I don’t think we got necessarily a firm view into why Dee Dee did what she did. I didn’t know whether she was a Munchausen patient herself. And I also didn’t get a clear sense of whether Gypsy had an underlying medical condition. There may have been some abnormality that resulted in some impeding of the bonding between mother and child, and I’m left to speculate whether that could have happened in this case.
Gypsy’s father, in retrospect, recalls signs of Dee Dee’s abuse as early as when Gypsy was 3 months old. Is that typical with Munchausen by proxy cases?
It’s hard to answer. If in fact the behavior started at 3 months, that wouldn’t be terribly atypical. The behaviors usually involve preverbal children, and often involve infants, and there are very often initial complaints of breathing difficulties. One thing I want to point out is doctors today do not get compensated nor have time to review outside medical records at any length, so they have increasingly relied on maternal report in these sorts of cases. That’s how these cases go undiagnosed indefinitely. These perpetrators can be remarkably creative verbally and so skillful in presenting a history that the doctor doesn’t have a second thought.
The movie steers more toward true crime once Gypsy becomes determined to escape her mother. Do most Munchausen by proxy victims eventually become more lucid about their situation?
We do know a little bit about what happens to victims as they grow older and reach adulthood, and there is this burgeoning recognition that something isn’t quite right. In Gypsy’s case, she was educationally severely deprived, though that clashes with her lucidity when she talks and also the clarity when she writes, so that left me a little baffled. But as adults these people tend to be eager to escape the cocoon, and they tend not to do terribly well. They have post-traumatic stress symptoms and often can’t judge when they need medical care and when they don’t. Dee Dee was more suffocating and overwhelming than I’ve seen in most previous cases, and she really did hold Gypsy hostage.
You are, ultimately, sympathetic to Gypsy.

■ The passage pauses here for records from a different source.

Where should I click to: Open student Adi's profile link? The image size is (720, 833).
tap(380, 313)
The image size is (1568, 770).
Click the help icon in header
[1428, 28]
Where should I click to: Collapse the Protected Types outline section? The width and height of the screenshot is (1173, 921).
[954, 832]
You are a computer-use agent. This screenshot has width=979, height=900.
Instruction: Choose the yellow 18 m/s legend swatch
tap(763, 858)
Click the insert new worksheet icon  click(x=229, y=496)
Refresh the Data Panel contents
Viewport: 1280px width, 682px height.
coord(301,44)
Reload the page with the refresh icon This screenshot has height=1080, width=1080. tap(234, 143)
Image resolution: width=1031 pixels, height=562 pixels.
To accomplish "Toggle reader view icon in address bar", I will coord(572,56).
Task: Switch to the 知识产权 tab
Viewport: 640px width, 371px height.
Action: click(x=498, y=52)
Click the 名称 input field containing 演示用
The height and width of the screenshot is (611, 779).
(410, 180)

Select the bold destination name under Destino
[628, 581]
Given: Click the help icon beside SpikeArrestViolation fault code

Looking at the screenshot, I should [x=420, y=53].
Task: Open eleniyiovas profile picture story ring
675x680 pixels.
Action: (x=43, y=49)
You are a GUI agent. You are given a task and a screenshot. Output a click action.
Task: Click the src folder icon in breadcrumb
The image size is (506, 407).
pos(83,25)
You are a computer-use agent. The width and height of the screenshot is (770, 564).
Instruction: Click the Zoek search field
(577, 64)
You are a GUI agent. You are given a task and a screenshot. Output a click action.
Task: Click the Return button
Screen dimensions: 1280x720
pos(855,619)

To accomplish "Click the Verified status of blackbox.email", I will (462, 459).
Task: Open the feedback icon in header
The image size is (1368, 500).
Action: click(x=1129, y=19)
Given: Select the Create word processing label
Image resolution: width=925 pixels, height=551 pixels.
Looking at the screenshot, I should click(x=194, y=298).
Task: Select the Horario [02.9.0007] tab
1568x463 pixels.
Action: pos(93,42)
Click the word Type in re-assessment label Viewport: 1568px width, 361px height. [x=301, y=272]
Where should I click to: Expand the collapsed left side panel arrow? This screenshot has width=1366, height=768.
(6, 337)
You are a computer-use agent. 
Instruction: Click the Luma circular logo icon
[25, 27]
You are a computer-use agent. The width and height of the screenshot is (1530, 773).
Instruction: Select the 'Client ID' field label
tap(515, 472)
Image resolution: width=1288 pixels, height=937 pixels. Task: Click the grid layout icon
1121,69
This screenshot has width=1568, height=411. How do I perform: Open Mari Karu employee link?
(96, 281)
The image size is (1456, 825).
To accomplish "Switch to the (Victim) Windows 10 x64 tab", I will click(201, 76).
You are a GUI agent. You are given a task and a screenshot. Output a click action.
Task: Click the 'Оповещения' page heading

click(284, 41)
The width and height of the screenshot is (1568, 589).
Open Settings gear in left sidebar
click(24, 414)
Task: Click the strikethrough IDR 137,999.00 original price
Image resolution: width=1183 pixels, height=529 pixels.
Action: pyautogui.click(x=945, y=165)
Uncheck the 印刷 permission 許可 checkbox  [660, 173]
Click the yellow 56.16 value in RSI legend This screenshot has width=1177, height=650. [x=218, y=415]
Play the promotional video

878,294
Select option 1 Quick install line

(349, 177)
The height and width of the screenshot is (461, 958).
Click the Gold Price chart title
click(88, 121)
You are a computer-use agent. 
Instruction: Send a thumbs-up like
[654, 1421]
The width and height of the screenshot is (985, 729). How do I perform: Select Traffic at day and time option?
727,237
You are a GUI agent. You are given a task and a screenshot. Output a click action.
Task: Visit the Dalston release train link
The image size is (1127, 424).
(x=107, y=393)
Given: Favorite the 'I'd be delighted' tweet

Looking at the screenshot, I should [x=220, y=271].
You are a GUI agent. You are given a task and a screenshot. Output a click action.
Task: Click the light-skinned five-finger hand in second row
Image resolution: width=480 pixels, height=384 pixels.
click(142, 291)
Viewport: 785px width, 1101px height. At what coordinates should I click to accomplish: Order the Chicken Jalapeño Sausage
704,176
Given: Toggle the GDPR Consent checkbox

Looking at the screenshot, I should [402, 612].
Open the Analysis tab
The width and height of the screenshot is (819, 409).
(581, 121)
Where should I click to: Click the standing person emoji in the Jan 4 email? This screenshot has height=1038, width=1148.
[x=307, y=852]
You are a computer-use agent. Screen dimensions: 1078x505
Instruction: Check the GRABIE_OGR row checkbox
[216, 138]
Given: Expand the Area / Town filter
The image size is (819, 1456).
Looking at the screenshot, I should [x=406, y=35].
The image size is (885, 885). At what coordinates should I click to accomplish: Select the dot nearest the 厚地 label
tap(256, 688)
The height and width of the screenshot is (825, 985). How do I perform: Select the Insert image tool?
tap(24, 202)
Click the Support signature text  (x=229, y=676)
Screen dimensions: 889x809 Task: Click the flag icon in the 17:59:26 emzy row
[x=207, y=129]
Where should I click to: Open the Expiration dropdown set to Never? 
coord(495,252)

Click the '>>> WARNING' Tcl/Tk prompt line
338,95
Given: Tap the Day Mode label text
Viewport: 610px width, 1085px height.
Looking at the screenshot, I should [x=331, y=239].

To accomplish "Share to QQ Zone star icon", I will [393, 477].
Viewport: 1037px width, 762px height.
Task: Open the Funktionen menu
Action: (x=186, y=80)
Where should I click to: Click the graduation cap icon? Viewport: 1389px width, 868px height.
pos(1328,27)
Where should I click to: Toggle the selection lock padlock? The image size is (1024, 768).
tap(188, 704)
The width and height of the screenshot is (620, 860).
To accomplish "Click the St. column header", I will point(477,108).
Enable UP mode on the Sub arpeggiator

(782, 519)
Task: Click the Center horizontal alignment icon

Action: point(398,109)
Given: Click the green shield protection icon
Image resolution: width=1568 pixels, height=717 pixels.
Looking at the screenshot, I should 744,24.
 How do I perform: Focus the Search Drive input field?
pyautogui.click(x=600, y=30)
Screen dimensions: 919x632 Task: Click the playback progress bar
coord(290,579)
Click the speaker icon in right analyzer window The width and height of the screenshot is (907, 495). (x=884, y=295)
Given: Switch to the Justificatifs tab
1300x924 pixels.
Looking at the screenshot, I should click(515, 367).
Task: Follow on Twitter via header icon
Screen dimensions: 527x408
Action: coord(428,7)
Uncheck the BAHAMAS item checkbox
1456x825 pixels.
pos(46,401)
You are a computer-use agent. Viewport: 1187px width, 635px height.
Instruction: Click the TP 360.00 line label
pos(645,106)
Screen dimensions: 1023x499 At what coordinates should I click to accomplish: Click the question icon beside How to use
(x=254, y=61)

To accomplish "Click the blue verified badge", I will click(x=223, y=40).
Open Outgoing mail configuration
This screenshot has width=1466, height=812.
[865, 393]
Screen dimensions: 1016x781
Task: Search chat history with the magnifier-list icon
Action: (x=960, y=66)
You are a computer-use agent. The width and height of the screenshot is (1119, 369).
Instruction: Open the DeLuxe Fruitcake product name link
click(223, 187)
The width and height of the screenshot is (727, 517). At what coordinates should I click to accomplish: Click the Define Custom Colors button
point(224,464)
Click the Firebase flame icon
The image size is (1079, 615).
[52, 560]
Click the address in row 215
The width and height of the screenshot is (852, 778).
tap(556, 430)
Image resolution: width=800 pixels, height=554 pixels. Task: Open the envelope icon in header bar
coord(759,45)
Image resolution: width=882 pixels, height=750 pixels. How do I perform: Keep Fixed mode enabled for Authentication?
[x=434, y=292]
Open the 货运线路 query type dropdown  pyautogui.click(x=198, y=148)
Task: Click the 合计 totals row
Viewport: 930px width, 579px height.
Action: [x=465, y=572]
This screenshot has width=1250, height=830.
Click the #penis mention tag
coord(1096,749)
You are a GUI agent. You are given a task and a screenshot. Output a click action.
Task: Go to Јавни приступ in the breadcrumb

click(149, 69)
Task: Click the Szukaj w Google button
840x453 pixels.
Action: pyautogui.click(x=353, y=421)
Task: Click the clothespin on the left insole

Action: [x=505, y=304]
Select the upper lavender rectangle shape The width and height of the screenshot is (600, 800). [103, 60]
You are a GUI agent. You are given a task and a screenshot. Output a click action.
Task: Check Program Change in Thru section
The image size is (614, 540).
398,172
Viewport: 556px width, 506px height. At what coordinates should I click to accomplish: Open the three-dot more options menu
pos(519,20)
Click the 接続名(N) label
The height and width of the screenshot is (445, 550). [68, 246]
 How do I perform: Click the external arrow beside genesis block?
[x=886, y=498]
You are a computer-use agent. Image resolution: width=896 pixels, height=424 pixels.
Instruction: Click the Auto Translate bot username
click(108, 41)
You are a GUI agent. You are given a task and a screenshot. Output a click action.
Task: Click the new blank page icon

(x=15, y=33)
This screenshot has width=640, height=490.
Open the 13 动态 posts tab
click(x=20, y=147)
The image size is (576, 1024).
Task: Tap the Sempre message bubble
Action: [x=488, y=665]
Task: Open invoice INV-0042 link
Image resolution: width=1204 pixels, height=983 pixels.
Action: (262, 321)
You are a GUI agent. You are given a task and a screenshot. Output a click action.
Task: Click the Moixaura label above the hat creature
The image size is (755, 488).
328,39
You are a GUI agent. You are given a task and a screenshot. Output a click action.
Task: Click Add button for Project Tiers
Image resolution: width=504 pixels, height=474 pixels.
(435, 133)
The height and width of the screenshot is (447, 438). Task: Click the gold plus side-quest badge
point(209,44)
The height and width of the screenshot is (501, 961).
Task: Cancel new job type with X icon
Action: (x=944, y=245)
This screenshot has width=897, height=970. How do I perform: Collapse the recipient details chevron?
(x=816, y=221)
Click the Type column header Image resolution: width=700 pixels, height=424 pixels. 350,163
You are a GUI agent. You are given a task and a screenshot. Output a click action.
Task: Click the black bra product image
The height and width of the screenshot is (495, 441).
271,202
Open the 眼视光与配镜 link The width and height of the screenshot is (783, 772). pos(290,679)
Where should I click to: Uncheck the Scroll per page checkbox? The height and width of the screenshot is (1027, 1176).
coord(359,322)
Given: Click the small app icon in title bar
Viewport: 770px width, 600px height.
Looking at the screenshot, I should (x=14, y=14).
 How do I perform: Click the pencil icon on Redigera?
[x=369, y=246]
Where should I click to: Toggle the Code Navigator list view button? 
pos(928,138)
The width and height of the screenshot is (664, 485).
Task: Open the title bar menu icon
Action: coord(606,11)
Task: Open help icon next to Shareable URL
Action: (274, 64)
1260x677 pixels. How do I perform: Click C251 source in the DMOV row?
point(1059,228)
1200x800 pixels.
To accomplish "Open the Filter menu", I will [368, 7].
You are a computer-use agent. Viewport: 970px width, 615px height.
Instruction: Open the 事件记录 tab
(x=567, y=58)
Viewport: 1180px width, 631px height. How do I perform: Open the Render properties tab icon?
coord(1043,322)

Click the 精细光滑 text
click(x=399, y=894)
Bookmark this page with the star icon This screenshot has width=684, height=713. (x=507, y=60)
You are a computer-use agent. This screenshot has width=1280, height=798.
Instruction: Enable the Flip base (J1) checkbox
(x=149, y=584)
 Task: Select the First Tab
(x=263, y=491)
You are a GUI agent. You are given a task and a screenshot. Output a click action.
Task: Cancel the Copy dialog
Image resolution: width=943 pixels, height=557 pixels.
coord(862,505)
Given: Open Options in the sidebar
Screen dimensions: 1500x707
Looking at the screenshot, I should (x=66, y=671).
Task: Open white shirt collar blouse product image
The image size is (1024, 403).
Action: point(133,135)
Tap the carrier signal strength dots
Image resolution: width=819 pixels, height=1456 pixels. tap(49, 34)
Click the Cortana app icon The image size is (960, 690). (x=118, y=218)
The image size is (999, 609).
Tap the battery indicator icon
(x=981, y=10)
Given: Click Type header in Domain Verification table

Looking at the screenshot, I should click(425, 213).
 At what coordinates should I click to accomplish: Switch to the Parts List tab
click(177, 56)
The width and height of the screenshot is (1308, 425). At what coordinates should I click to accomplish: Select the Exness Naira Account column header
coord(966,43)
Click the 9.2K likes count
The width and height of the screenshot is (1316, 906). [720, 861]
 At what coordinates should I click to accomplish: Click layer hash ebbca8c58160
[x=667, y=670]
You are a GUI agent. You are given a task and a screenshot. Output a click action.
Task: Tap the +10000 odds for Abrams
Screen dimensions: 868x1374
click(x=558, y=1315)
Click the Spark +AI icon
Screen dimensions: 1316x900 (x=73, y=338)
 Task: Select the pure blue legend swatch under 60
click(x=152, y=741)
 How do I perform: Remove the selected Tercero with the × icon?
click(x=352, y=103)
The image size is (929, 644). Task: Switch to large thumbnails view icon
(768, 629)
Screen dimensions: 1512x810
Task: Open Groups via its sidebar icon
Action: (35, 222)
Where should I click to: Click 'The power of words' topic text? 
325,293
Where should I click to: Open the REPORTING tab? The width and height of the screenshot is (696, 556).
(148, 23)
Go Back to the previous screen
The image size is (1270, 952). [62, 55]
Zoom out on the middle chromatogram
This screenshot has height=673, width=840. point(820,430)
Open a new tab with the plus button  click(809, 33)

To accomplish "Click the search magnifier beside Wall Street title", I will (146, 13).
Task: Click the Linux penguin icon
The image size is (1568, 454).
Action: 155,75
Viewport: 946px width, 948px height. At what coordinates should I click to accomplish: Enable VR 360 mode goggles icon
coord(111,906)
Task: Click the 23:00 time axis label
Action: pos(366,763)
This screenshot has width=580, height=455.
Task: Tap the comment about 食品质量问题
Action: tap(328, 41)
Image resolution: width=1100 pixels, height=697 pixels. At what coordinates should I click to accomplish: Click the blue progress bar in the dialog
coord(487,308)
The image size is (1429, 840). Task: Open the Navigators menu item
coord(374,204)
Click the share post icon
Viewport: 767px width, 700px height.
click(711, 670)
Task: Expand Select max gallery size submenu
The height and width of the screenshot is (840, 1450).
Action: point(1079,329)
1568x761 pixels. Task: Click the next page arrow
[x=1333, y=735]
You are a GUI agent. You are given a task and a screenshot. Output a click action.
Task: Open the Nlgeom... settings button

Yes, I’m very sympathetic to Gypsy. Nick, I don’t understand well at all. I’ve seen that he has the diagnosis of Asperger’s, but most people with Asperger’s would not murder somebody because somebody asked them to. He’s got deeper problems. I would be disappointed based on what I know so far if he got life in prison or got the death penalty. He’s compromised. I said to Erin or one of the co-producers that in some ways Nicholas is more interesting to me than Gypsy. I can understand Gypsy’s need to escape, even violently. Nicholas’s role remains fuzzy, as he does.
Gypsy’s father seemed essentially out of the loop, even if just geographically. Does that help explain how this could have gotten so bad without his full awareness?
Dee Dee is careful in distancing herself geographically as well as emotionally from the family, but there is often fairly overt sociopathy among perpetrators from their own earliest days — pathological lying, behavioral problems, truancy, running away, drugs, sex. And so the family may just learn to keep their distance and shut up.
What’s your concern for Gypsy upon potential release, and what’s your advice for the people in her life when that day comes?
She’ll be a young woman with a lot ahead of her, but she is already psychologically really compromised, and she’s going to need as much family underpinning and support as she can get. They also need a thorough education before that happens about what Munchausen by proxy is, and sociopathy is, and post-traumatic stress symptoms. I hope they find someone wherever she chooses to settle who is willing to provide supportive psychotherapy. That’s true for anyone coming out of jail after ten years, and that’s going to be especially true for Gypsy.